**Task to carry out**: Using the data below, restate exactly every line from the one with "Screen dimensions: 946x623" up to and including the one with "Image resolution: width=800". No picture belongs in it.

**Data for this task**:
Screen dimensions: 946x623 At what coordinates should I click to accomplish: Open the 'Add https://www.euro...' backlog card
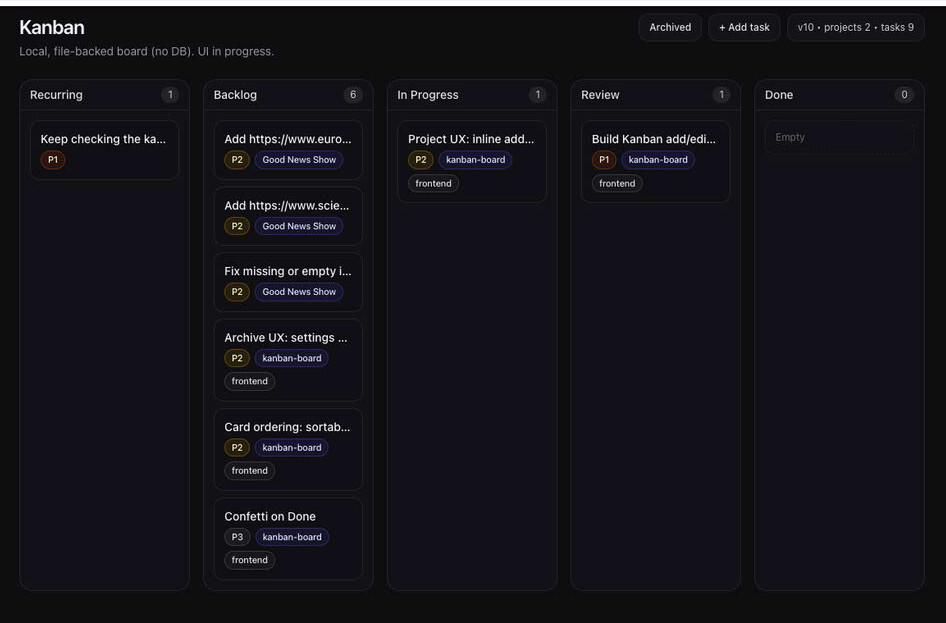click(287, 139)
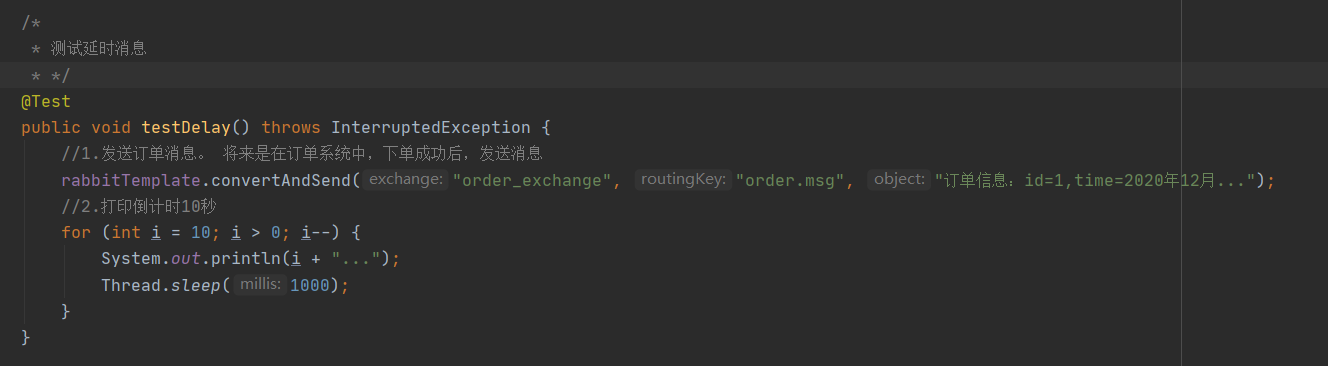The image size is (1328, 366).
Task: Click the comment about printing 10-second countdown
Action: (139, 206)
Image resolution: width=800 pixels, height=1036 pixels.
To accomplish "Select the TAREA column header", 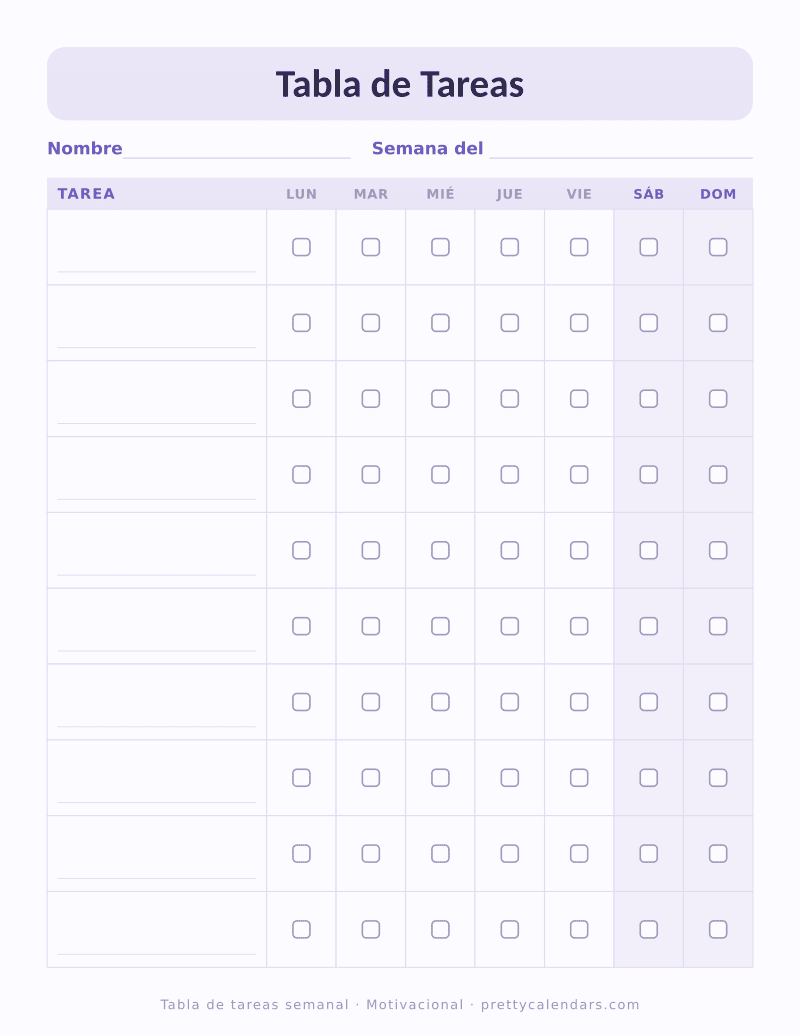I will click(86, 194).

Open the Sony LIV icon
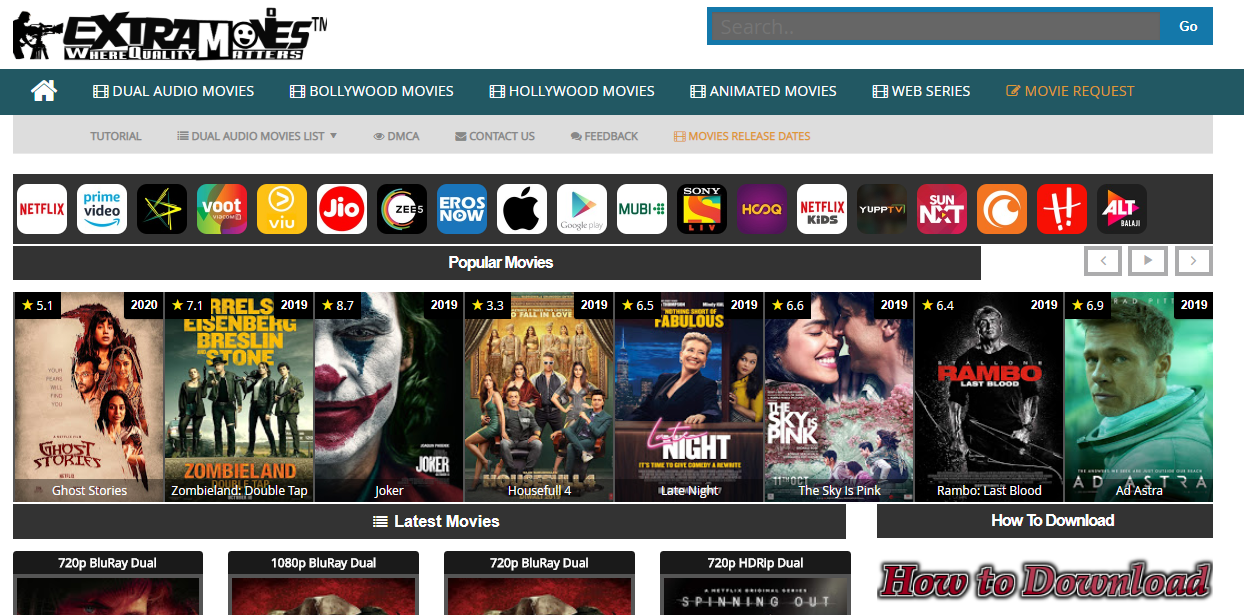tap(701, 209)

* * *

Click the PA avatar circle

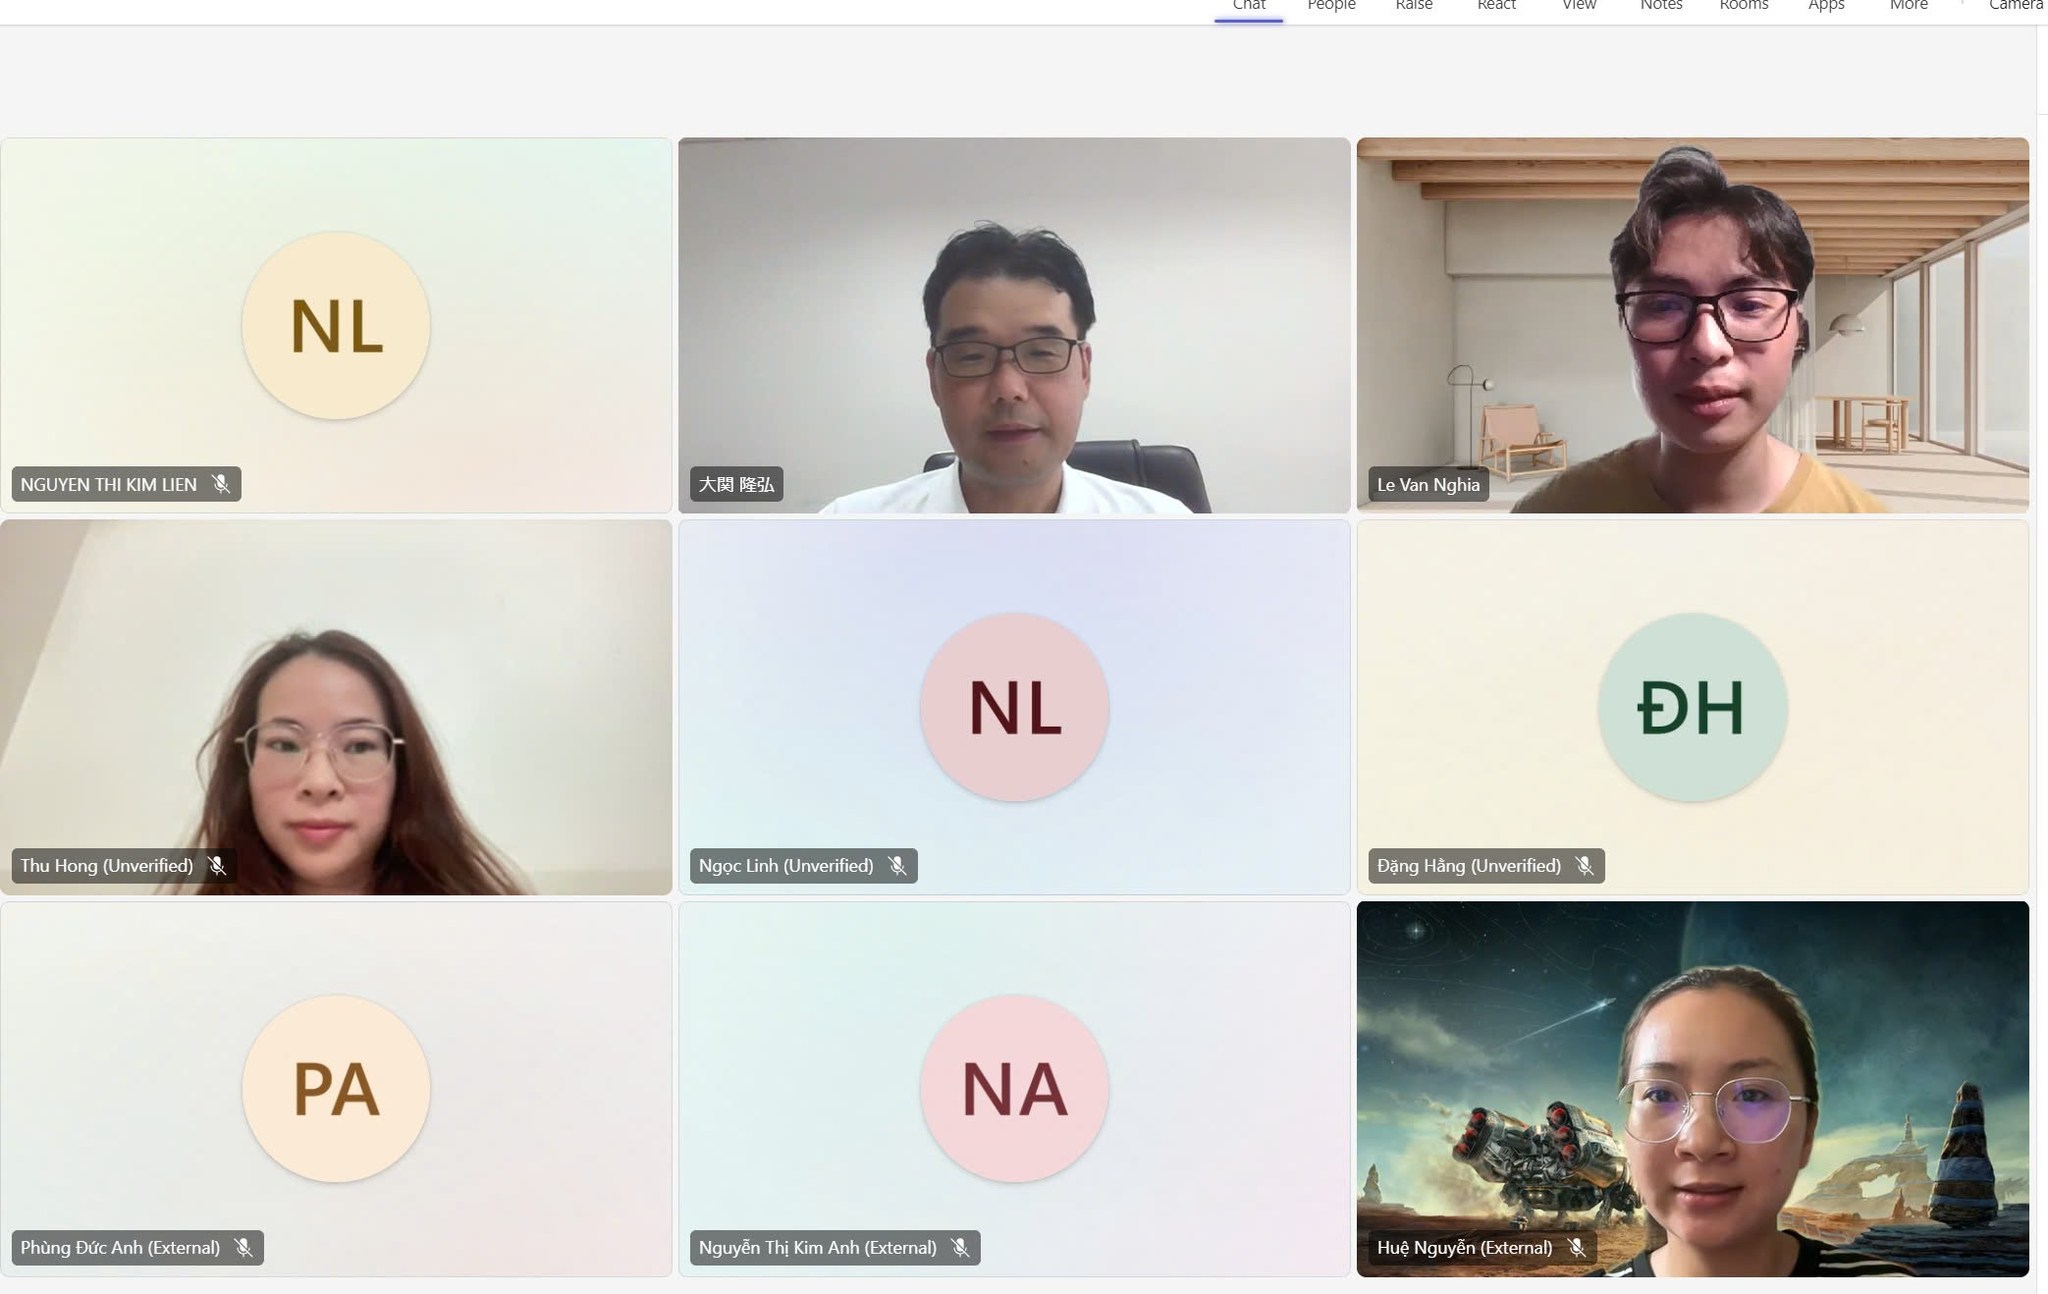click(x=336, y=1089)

--

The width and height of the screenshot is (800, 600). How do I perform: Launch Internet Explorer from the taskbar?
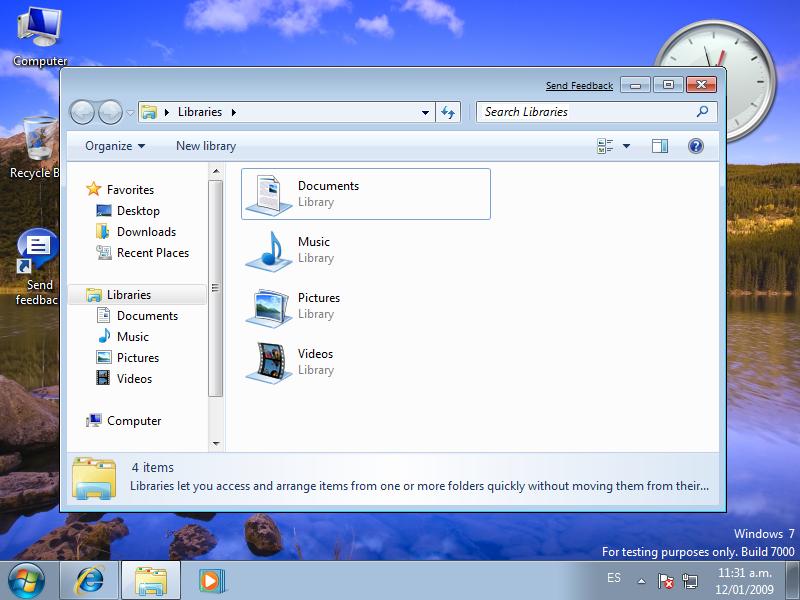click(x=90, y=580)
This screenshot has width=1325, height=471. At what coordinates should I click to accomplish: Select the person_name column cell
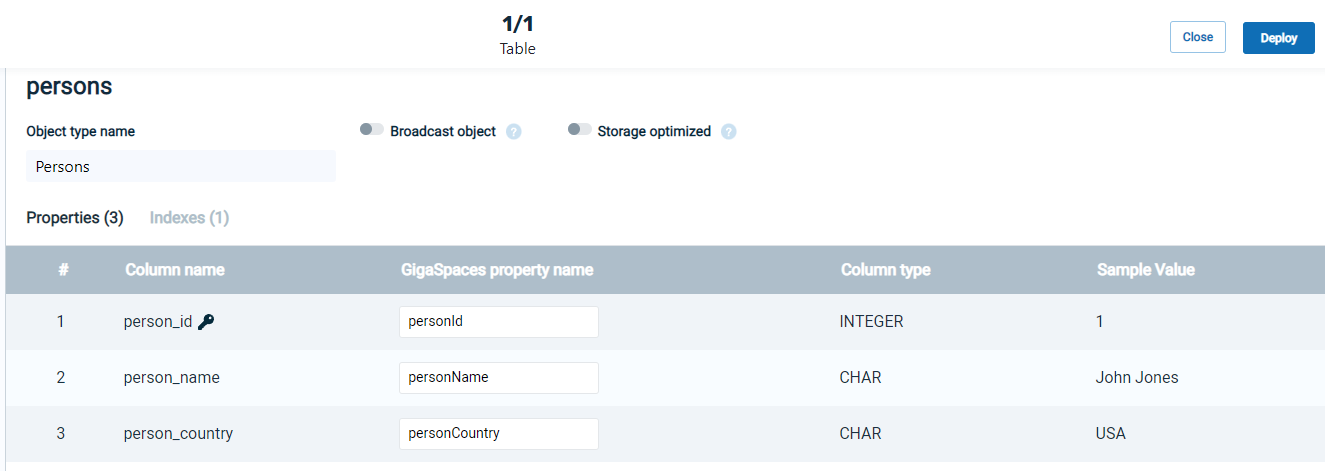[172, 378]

**Solution for this exercise**:
Screen dimensions: 946x623 At what coordinates should I click to accomplish: Open the 'Add https://www.euro...' backlog card
click(287, 139)
The image size is (1328, 366).
Task: Click the comment about printing 10-second countdown
Action: (139, 206)
Image resolution: width=800 pixels, height=1036 pixels.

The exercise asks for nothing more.